**Task description:**
Search the records for the string "width". Copy each line where it occurs.
━━━━━ Stored data
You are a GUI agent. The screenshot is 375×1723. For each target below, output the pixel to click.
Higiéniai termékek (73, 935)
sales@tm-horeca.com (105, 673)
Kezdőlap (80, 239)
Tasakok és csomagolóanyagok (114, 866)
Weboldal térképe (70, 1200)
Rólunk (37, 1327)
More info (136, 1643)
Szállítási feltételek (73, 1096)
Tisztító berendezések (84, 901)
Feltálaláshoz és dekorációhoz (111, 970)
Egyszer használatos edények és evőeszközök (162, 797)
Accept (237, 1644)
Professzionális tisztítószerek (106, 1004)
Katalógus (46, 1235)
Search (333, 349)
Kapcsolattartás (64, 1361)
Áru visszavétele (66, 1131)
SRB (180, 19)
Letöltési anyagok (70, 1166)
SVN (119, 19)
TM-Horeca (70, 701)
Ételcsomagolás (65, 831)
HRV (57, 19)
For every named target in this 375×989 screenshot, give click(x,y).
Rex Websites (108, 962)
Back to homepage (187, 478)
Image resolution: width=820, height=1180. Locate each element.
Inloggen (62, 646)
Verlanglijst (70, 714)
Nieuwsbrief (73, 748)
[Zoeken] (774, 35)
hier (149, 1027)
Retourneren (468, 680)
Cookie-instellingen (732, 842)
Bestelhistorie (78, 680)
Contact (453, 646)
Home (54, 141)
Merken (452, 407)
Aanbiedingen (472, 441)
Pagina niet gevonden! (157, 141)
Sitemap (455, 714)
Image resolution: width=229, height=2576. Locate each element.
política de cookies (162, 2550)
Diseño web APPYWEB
━━━━━━━━━━
**Output below:**
Image resolution: width=820, height=1180. Locate each element.
Image resolution: width=229, height=2576. Locate each element.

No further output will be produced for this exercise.